In the entries that follow, locate the line with "Click the wind turbine rotor hub", then restate that line and all later lines exactly as they appear, leaving pictures out.
++++ Information shown ++++
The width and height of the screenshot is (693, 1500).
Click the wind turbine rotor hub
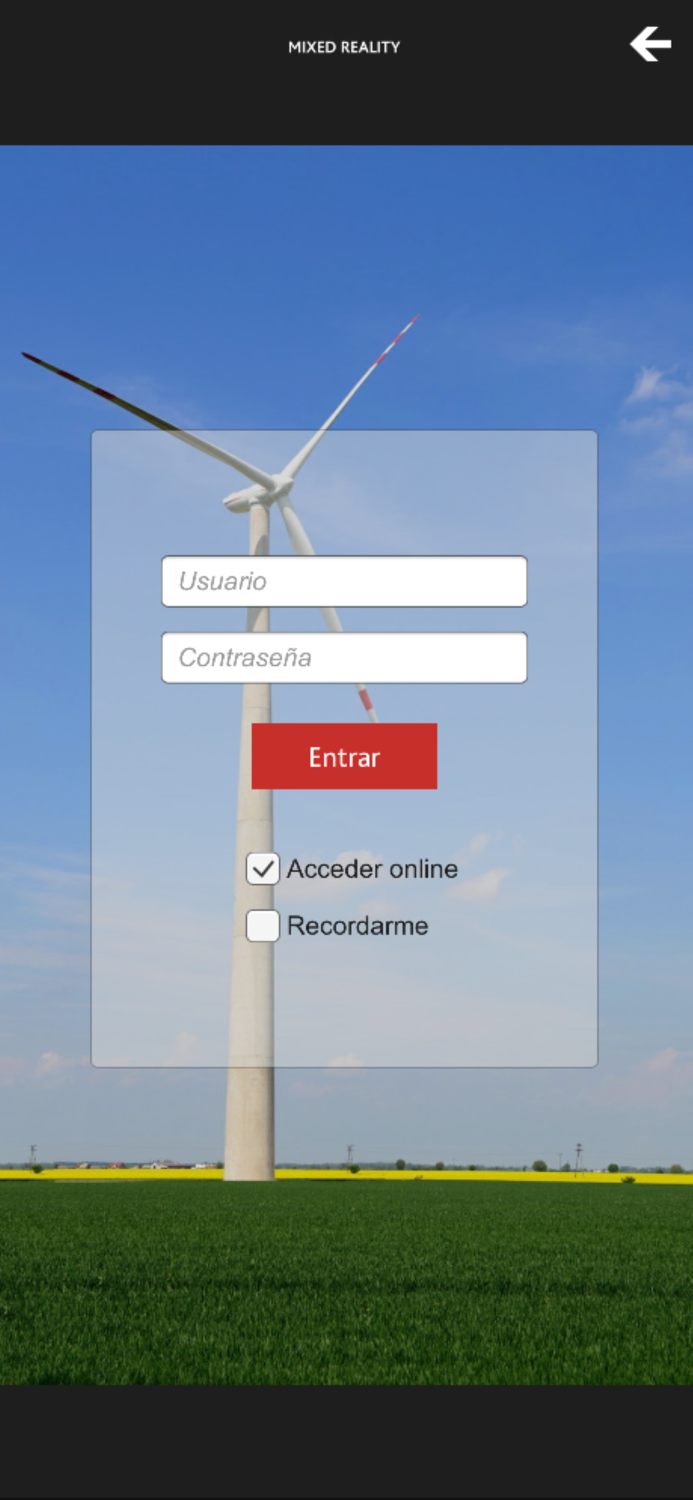278,487
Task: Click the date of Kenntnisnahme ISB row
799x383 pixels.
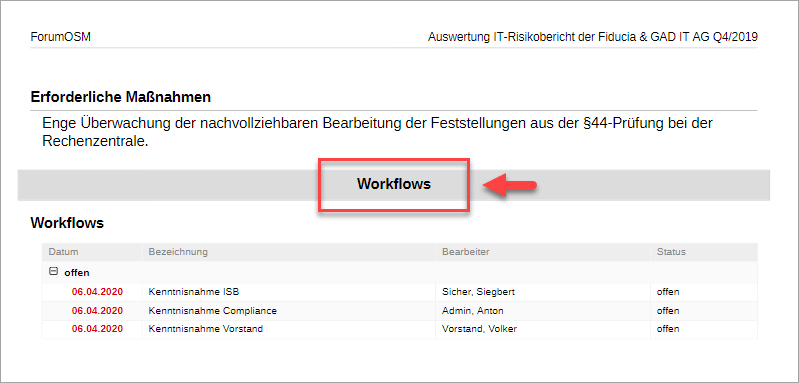Action: tap(97, 292)
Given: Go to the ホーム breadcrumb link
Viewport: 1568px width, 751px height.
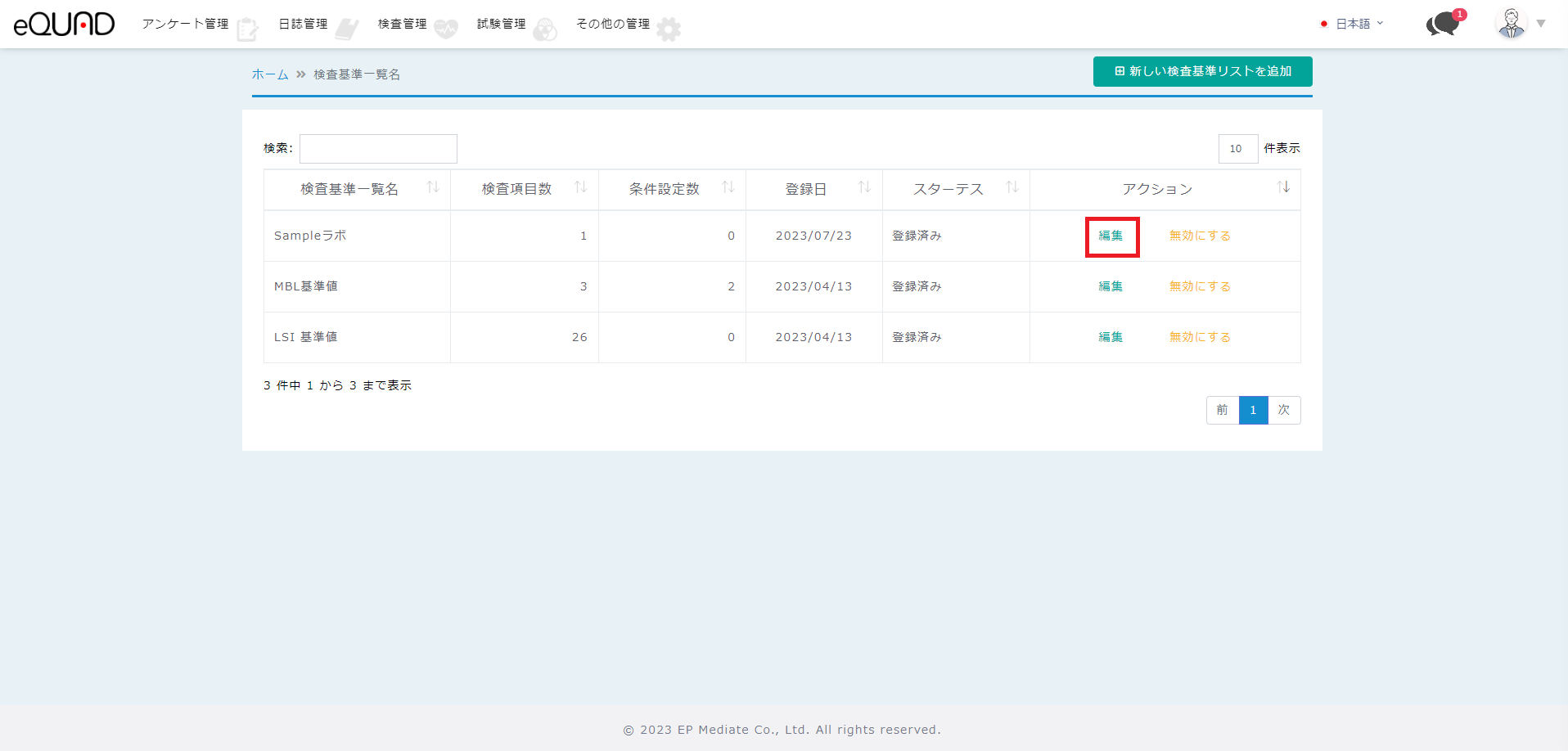Looking at the screenshot, I should pyautogui.click(x=269, y=74).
++++
Output –
Click the wind turbine rotor hub
278,487
Task: Click the date of Kenntnisnahme ISB row
799x383 pixels.
Action: tap(97, 292)
Given: Go to the ホーム breadcrumb link
Viewport: 1568px width, 751px height.
Looking at the screenshot, I should pyautogui.click(x=269, y=74).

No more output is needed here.